Ich glaube, jeder von uns ist schon durch solche Phasen durchgegangen.
Aber, wenn ich das so lese, stellen sich mir fast die Nackenhaare auf. Das klingt, wie wenn jemand daheim nie über Stimmübungen und Tonleitern rausgekommen ist und denkt, er/sie wäre Sänger 😉
Unser Job als Drummer ist es, in Bands nen soliden Beat drunterzulegen. Dazu muss man erst mal lernen, was Groove ausmacht. Stichwort: weniger ist manchmal mehr. Das was du da übst, sind die Buchstaben deines Alphabets. Das Alphabet alleine macht aber noch keinen Schriftsteller. Wie oft übst du denn zu Playalongs oder spielst mit anderen Musikern? All das, was du uns beschreibst, taugt hervorragend zum Aufwärmen. But it ain't the real deal.

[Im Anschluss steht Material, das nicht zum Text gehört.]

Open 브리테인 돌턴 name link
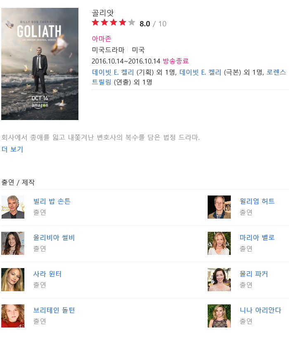The width and height of the screenshot is (289, 344). click(x=54, y=310)
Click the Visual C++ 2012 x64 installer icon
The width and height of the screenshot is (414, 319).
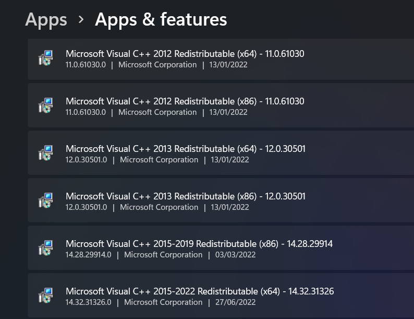(x=46, y=58)
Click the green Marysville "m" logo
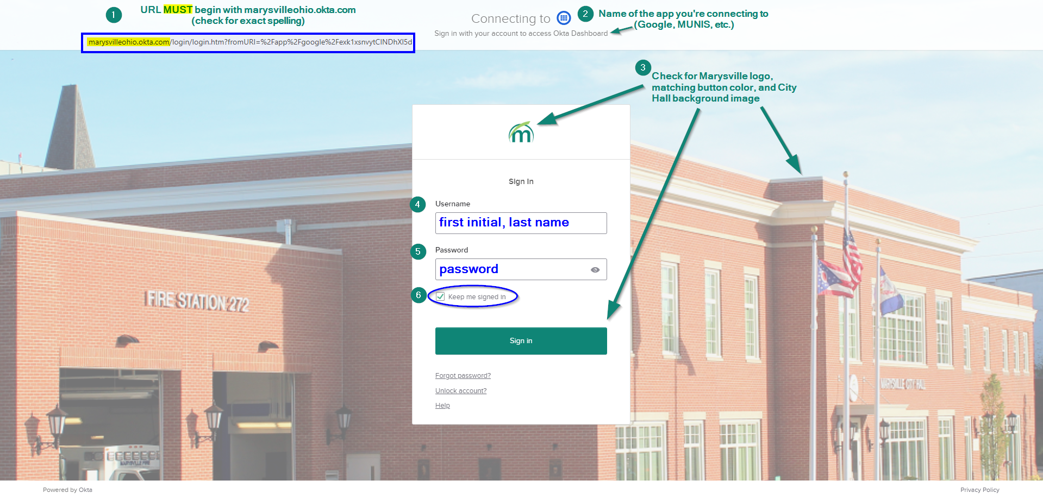 point(521,132)
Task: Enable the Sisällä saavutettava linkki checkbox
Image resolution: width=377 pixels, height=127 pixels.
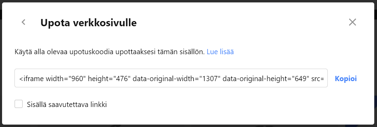Action: click(x=19, y=104)
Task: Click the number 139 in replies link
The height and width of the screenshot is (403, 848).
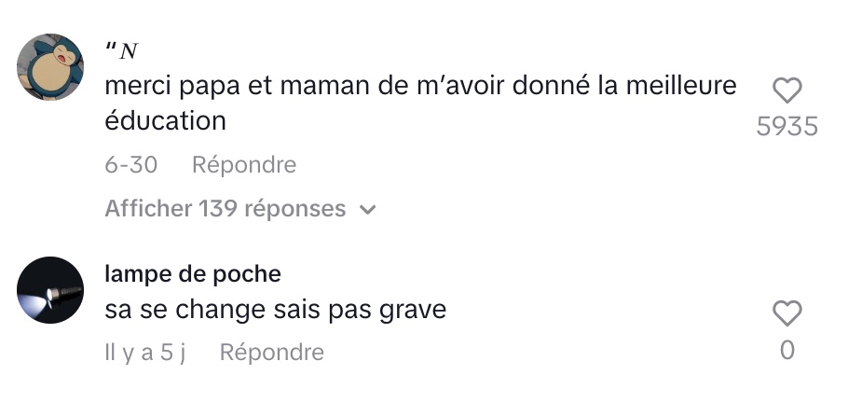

Ich bin mir fast sicher, wenn du mehr zu Musik trommelst, wo es auf einen soliden Backbeat ankommt, wird das mit der Zeit. Blastbeat-Gewitter helfen vermutlich eher weniger, aber es gibt ja unendlich viele gute Rocksongs. Dann entwickelt sich auch ein Gefühl, welche deiner "Etüden" du musikalisch brauchst. Alles andere ist letztendlich, wie irgendwer in meiner Jugend mal sagte, Hirnwichserei.